Defendant has asked us to take judicial notice that there are no rules or regulations filed by any agency of the State of South Dakota setting forth qualifications for a laboratory technician, medical technician or medical technologist. We do not reach this question, however, for defendant is bound by his failure to attack the constitutionality of SDCL 32-23-14 in the trial court. No specific objection was made during trial that the person who withdrew the blood sample from defendant was not a person authorized by SDCL 32-23-14 to withdraw blood. At no time prior to, during, or after the trial was the trial court's attention specifically drawn by a motion to suppress, motion for directed verdict or other apt motion to the question which defendant now raises on appeal. We think the rule set forth in State v. Williams, 84 S.D. 547, 173 N.W.2d 889 is applicable here:

"The record does not show that the question of constitutionality was raised below or that the information for that reason did not state criminal offenses. It is the rule that the constitutionality of a statute cannot be raised for the first time on appeal. Empey v. Rapid City, 78 S.D. 462, 103 N.W.2d 861; Tri-State Auto Auction, Inc. v. Ostroot, 76 S.D. 69, 72 N.W.2d 427. The rule applies in criminal as well as in civil actions. An appeal brings only to this court for review errors committed by the trial court which appear in the record and have been preserved and presented in the manner prescribed by applicable procedural provisions. State v. Rathjin, 46 S.D. 412, 193 N.W. 247; State ex rel. Ruffing v. Jameson, 80 S.D. 362, 123 N.W.2d 654." [173 N.W.2d 889, 893]

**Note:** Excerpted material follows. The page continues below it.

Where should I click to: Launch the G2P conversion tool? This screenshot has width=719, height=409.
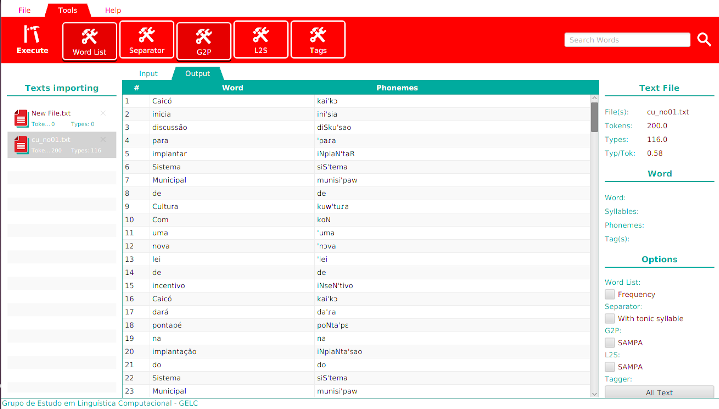click(x=203, y=40)
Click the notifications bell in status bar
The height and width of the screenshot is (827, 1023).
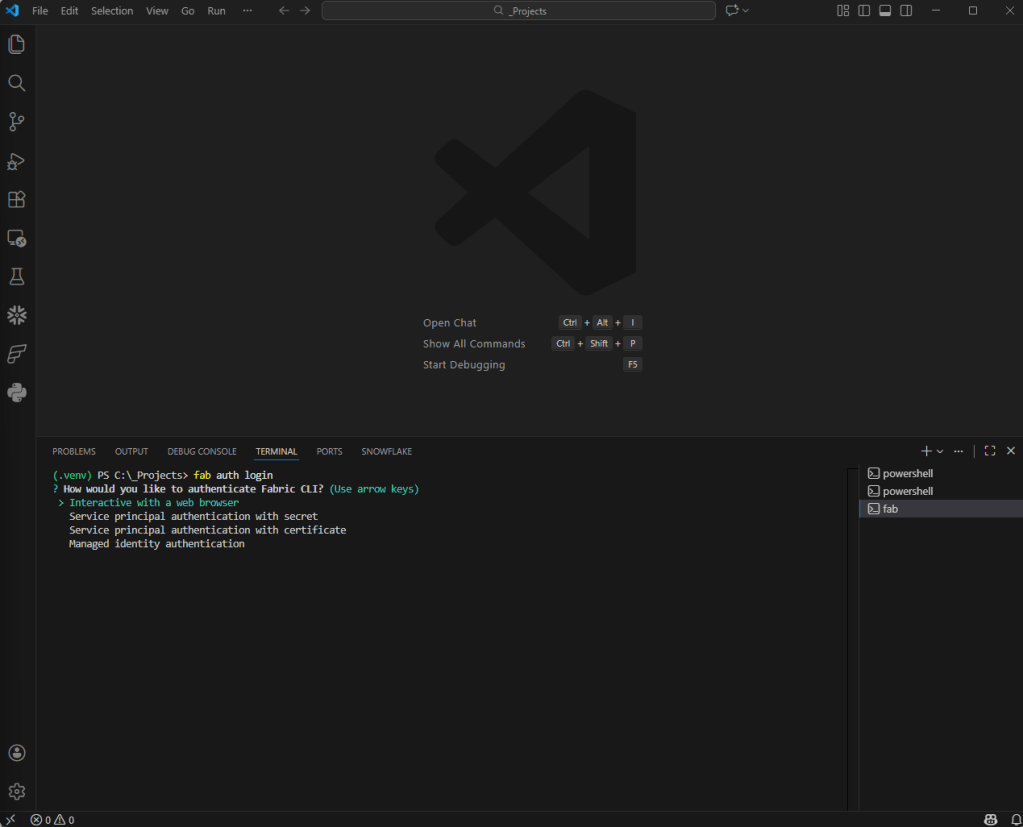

*365 Defendant contends that the trial court erred in denying his motion for a new trial made on May 8, 1970, based on the allegation in his supporting affidavits that there had been improper communication between the foreman of the jury and one of the bailiffs. The state filed the affidavits of both bailiffs, the foreman of the jury and the sheriff in resistance to the motion. The state moved to dismiss the motion for a new trial on the ground that the trial court no longer had jurisdiction over the case. SDCL 23-50-4. The notice of appeal was served and filed in January of 1970 together with the clerk's fee. Proof of service was filed on March 10, 1970. Thus the appeal was perfected well before May 8, 1970, the date of the motion for new trial. SDCL 23-51-4.

SDCL 23-51-15 provides that:

"The Supreme Court, after an appeal has been perfected, may, under the conditions specified and in the same manner as provided by ยง 15-30-1, remand the record to the trial court for the purpose of entertaining a motion for new trial."

Defendant made no application to this court to remand the record to the trial court. Thus the trial court was without jurisdiction to consider the motion. Assuming for purpose of review that the trial court had jurisdiction to entertain the motion, we are satisfied that the trial court did not err in denying the motion. The affidavits filed by the state sufficiently explained the alleged improper communication so that a question of fact was presented for determination by the trial court whether defendant had in fact suffered any prejudice. State v. Brown, 84 S.D. 201, 169 N.W.2d 239.

The conviction is affirmed.

HANSON, P. J., and BIEGELMEIER and WINANS, JJ., concur.

DOYLE, J., not having been a member of the court at the time of argument, took no part in this decision.

NOTES

[*] Registered nurses may now also withdraw blood for a blood alcohol test. Ch. 193, Laws of 1971.